There were over 970 submissions from individuals, wireless companies and consumer advocacy groups to the CTRC during the month long call for submissions. Almost unanimously, submissions requested that the CRTC implement some kind of policy surrounding wireless telecommunications, whatever it may be. Most consumer submissions requested that “issues related to the competitiveness of the mobile wireless marketplace, such as choice of competitive service providers and the cost of mobile wireless services (including fees for data and roaming), the clarity of contract terms, the clarity of advertised prices, changes to contract terms, locked phones, phone theft, the quality of mobile wireless services and customer service, and terms related to cancelling contracts (including early termination fees)” be addressed in a new policy.
Media/consumer advocacy groups Open Media and the Canadian Internet Policy and Public Interest Research Group created a handy website called CellPhoneHorrorStory.ca where consumers could tell these groups their stories and sign a petition instead of individually telling their stories to the CRTC. This allowed the Open Media and CIPPIRC staff and lawyers to create a series of suggestions based on their own compiled data. Most of the their data correlated to the CRTC’s in which consumers were frustrated with the ambiguity of terms in their contracts and the lack of fixed rates.
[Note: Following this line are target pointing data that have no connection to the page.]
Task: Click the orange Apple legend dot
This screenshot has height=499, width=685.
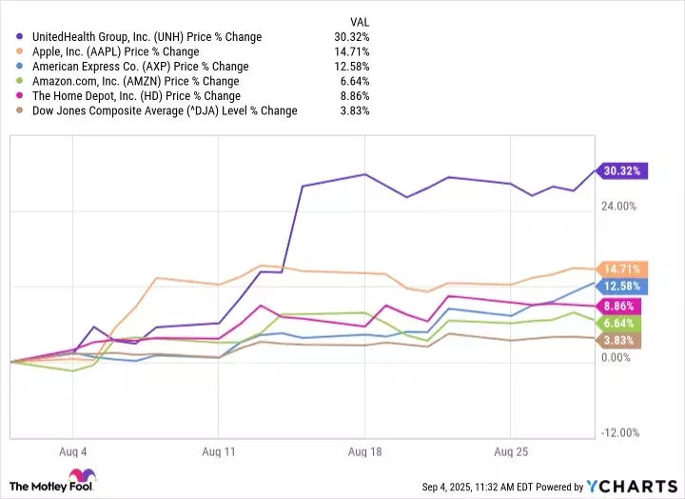Action: coord(21,51)
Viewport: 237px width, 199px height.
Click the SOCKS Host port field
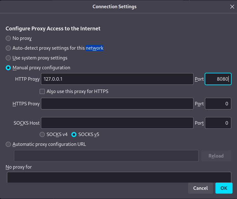tap(218, 123)
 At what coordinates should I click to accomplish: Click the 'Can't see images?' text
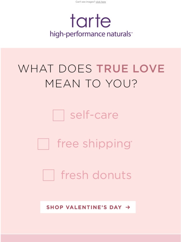[x=85, y=2]
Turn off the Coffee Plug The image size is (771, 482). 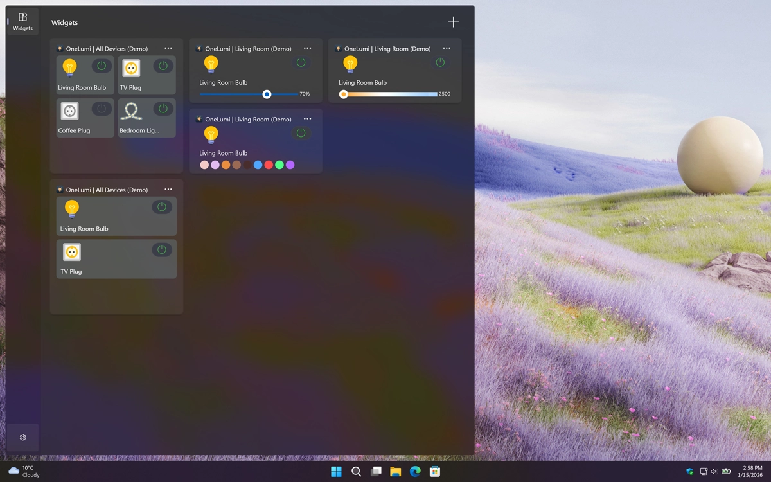point(101,109)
According to their submission to the CRTC, “the objective of this Code should be to enhance consumer confidence in wireless services in Canada by ensuring Canadians a basic level of protection in what is rapidly becoming an essential and necessary component of daily life.”
Larger telecommunication companies were also in favour of a code because they cited varying provincial consumer protection legislation that made it difficult to create consistent and easy to follow contracts across the company. The creation of the Wireless Code would make it easier for companies to comply to varying provincial legislation.
The province of Manitoba suggested that the code exceed provincial standards in order to facilitate the ease of compliance by wireless communication firms. The government of the Northwest Territories were strongly in favour of a new wireless code because “market forces are not sufficient to protect the interest of mobile wireless service consumers in the North.” The Province of Quebec said that despite the code, they would still legislate measures to protect wireless consumers in their province.
Not all of the large telecommunications companies saw the code as a necessary step. SaskTel pointed out that any form of regulation “would interfere with the competitive market forces in play today and would hamper innovation and progress relative to the global market.” They also cited the voluntary national wireless code already in existence that regulate Canadian wireless market activity as a useful measure in relieving consumer stress.
The next step for the CRTC will be another public consultation surrounding the substance of the Wireless Code, instead of its necessity.